==== Available data

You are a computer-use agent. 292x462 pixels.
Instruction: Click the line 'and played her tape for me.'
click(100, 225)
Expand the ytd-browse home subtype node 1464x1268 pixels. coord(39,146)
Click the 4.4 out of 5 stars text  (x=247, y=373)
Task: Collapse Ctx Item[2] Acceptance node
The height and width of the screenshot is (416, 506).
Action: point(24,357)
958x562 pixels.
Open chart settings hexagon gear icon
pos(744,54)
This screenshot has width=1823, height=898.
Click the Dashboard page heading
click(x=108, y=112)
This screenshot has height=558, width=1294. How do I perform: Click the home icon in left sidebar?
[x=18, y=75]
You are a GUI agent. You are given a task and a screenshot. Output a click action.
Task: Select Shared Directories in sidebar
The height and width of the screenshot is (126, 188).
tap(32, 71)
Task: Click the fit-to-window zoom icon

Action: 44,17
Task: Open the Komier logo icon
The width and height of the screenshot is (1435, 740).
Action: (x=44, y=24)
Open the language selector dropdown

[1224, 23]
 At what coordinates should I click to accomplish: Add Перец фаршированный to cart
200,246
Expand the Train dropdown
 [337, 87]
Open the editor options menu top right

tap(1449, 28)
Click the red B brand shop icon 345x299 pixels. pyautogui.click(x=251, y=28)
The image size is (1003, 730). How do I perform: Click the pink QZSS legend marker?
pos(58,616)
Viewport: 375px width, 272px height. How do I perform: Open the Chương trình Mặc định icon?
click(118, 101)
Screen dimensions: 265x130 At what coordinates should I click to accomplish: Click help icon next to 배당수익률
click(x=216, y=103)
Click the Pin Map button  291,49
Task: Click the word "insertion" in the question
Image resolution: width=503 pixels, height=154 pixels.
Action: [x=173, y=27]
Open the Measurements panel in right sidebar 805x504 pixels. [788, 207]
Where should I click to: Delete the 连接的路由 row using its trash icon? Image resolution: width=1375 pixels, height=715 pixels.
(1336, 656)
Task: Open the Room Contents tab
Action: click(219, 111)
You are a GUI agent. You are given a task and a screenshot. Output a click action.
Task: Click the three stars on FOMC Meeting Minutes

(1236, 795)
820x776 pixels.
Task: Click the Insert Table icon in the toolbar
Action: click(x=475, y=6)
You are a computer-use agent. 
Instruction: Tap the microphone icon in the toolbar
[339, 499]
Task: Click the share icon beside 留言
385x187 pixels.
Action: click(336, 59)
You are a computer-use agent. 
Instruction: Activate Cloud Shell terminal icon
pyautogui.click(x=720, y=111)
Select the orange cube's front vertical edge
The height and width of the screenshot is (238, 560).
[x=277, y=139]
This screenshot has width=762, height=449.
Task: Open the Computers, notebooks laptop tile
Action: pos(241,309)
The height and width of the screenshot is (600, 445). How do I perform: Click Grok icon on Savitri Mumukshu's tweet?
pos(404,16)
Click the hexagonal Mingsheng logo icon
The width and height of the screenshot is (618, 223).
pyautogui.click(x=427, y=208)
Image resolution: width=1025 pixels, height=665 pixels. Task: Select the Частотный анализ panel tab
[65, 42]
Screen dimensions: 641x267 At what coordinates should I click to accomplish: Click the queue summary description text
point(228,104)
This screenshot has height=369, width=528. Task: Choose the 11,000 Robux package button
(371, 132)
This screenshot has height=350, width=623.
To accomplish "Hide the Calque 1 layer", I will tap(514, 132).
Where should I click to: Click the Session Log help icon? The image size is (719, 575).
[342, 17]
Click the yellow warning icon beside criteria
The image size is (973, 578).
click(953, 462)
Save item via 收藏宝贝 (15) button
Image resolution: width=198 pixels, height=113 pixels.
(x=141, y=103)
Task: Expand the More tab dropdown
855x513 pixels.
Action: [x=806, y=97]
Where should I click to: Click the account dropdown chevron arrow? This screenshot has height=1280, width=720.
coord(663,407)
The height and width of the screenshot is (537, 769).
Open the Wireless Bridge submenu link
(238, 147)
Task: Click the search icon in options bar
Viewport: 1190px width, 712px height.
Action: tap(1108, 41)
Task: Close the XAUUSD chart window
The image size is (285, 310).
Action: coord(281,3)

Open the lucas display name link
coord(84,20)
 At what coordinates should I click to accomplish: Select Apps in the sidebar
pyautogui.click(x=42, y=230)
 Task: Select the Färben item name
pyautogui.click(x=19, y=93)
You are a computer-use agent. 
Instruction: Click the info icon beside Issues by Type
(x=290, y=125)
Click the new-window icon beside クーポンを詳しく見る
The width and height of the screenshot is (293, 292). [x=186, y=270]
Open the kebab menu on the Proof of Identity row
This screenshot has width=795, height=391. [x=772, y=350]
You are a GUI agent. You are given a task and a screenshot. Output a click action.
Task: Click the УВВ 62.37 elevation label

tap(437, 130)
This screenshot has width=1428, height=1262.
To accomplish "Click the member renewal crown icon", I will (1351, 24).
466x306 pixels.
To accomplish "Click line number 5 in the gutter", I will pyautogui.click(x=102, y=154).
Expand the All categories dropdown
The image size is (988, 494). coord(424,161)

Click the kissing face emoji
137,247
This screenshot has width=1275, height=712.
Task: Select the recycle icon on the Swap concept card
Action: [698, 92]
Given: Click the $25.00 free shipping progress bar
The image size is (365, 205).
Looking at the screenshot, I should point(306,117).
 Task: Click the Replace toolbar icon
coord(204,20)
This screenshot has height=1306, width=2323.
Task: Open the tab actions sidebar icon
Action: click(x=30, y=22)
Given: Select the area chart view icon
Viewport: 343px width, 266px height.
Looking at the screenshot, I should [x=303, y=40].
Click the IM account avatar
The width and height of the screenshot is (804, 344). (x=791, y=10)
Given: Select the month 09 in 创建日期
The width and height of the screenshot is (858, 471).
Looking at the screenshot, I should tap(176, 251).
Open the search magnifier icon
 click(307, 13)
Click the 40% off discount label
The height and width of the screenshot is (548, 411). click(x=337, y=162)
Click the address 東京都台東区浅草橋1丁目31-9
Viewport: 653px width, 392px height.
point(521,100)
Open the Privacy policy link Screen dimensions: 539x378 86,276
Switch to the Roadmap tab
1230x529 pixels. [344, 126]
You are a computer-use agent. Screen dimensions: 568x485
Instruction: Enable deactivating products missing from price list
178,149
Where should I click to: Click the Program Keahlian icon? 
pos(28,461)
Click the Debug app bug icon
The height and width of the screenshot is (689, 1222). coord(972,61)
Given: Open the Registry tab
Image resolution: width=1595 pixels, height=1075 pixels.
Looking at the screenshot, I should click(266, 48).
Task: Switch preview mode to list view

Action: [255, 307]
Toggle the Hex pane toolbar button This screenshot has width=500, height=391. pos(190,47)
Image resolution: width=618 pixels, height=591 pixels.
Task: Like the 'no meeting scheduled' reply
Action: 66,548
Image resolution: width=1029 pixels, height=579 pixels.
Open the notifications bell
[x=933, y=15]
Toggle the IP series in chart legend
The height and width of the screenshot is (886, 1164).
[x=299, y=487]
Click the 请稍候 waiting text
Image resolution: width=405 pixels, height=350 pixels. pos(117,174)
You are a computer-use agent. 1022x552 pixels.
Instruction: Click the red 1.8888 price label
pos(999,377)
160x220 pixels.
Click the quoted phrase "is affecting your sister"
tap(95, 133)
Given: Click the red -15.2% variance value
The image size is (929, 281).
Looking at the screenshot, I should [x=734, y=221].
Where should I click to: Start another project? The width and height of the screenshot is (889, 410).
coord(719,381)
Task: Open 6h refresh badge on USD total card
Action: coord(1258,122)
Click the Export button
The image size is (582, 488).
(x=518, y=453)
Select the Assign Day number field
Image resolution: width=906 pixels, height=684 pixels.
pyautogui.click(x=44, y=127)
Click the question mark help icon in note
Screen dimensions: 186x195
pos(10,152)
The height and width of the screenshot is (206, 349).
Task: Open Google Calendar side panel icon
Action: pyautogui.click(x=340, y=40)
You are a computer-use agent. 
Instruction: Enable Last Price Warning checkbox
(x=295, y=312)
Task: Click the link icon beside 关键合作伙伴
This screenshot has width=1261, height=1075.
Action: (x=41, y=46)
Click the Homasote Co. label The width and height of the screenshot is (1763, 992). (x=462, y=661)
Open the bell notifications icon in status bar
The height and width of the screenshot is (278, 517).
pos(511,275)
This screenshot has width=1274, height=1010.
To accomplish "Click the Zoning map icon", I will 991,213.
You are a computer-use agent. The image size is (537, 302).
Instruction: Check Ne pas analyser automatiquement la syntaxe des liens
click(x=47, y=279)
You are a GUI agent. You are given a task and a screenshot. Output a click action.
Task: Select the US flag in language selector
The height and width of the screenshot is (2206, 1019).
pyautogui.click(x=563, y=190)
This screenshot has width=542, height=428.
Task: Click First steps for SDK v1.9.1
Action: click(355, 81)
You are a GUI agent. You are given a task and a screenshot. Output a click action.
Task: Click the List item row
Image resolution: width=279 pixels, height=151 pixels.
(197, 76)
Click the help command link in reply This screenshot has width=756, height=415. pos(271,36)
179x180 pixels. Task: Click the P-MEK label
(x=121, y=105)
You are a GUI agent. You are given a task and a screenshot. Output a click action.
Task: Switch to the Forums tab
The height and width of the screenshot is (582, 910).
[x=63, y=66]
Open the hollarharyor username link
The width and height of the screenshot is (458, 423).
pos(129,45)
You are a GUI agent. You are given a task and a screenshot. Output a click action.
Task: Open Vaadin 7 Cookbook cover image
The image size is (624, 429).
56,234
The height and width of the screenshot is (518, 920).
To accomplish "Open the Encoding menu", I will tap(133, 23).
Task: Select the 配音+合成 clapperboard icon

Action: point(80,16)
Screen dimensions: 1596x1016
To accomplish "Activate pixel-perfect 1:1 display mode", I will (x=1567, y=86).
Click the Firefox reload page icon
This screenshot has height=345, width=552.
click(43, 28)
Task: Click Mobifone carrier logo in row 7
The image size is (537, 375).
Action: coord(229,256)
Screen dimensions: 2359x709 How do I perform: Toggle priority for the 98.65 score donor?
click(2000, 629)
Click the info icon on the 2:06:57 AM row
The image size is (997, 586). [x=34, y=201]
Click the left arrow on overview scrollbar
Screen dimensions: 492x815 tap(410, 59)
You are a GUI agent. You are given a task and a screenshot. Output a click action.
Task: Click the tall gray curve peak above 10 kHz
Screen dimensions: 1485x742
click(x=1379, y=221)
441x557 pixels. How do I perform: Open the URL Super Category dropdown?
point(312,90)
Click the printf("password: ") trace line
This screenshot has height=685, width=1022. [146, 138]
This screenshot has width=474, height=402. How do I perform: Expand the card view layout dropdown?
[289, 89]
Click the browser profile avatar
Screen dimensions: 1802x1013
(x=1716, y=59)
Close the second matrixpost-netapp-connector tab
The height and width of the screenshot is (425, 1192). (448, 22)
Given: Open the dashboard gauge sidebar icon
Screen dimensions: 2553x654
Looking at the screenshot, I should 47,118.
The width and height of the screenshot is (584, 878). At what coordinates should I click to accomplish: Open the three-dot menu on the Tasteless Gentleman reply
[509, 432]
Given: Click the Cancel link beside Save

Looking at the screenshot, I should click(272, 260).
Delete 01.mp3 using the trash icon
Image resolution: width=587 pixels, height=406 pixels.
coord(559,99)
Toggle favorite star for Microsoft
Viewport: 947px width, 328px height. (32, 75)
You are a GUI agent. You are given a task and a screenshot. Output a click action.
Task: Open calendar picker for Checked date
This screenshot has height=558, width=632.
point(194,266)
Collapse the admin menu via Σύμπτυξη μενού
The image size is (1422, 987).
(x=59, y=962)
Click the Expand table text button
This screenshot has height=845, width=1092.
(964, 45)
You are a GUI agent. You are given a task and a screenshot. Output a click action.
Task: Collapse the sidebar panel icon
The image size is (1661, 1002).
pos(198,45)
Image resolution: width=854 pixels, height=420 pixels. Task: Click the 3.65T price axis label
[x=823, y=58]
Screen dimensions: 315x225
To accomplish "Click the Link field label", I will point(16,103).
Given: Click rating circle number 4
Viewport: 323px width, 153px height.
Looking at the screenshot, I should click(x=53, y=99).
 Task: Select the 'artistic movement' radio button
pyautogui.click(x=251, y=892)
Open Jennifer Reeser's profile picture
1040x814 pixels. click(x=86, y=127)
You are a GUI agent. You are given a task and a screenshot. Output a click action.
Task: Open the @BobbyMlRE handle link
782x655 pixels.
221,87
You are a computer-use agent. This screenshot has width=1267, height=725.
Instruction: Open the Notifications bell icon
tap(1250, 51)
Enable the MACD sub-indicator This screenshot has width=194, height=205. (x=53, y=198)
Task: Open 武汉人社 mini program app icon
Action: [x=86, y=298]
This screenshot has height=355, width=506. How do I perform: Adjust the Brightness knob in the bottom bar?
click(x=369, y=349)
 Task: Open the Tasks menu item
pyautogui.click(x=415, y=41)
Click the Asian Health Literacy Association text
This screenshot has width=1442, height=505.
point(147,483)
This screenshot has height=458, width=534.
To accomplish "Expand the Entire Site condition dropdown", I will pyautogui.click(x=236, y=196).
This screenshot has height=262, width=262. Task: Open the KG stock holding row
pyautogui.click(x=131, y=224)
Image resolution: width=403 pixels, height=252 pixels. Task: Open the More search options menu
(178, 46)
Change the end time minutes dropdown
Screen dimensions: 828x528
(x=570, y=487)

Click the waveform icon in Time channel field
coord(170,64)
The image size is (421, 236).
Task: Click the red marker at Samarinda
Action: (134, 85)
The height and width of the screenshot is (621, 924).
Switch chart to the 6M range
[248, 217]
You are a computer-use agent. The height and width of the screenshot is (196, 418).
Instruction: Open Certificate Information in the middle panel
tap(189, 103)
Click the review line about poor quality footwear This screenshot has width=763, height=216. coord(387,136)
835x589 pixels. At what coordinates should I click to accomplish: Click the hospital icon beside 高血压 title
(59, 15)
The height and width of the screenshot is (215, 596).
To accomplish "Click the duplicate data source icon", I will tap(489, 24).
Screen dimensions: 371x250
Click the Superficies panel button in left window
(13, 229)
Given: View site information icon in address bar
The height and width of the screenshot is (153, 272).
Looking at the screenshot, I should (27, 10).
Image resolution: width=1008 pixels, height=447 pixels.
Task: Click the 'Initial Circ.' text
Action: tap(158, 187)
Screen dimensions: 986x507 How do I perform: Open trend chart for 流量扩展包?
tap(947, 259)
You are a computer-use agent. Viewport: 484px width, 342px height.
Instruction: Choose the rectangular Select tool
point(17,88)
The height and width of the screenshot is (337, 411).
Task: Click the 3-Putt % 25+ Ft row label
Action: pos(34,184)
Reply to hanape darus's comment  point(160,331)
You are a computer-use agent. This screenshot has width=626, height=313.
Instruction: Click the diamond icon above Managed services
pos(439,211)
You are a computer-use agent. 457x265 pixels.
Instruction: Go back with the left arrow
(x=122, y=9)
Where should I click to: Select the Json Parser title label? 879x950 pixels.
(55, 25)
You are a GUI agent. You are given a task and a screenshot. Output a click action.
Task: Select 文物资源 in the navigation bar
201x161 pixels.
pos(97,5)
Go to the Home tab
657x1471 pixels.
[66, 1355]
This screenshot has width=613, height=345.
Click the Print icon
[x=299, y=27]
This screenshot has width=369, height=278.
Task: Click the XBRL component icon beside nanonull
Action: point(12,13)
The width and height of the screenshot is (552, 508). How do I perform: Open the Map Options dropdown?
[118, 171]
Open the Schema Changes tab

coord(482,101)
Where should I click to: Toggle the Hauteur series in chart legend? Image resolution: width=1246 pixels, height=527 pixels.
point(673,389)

========

◆ Prompt
Update everything from the line containing "This screenshot has width=1274, height=1010." down to the line containing "will (x=1567, y=86).": write those lines out again with "Forums" changed to "Groups" and nothing else altered.

◆ The response
This screenshot has width=1274, height=1010.
To accomplish "Click the Zoning map icon", I will 991,213.
You are a computer-use agent. The image size is (537, 302).
Instruction: Check Ne pas analyser automatiquement la syntaxe des liens
click(x=47, y=279)
You are a GUI agent. You are given a task and a screenshot. Output a click action.
Task: Select the US flag in language selector
The height and width of the screenshot is (2206, 1019).
pyautogui.click(x=563, y=190)
This screenshot has width=542, height=428.
Task: Click First steps for SDK v1.9.1
Action: click(355, 81)
You are a GUI agent. You are given a task and a screenshot. Output a click action.
Task: Click the List item row
Image resolution: width=279 pixels, height=151 pixels.
(197, 76)
Click the help command link in reply This screenshot has width=756, height=415. pos(271,36)
179x180 pixels. Task: Click the P-MEK label
(x=121, y=105)
You are a GUI agent. You are given a task and a screenshot. Output a click action.
Task: Switch to the Groups tab
The height and width of the screenshot is (582, 910).
[x=63, y=66]
Open the hollarharyor username link
The width and height of the screenshot is (458, 423).
pos(129,45)
You are a GUI agent. You are given a task and a screenshot. Output a click action.
Task: Open Vaadin 7 Cookbook cover image
The image size is (624, 429).
56,234
The height and width of the screenshot is (518, 920).
To accomplish "Open the Encoding menu", I will tap(133, 23).
Task: Select the 配音+合成 clapperboard icon

Action: point(80,16)
Screen dimensions: 1596x1016
To accomplish "Activate pixel-perfect 1:1 display mode", I will (x=1567, y=86).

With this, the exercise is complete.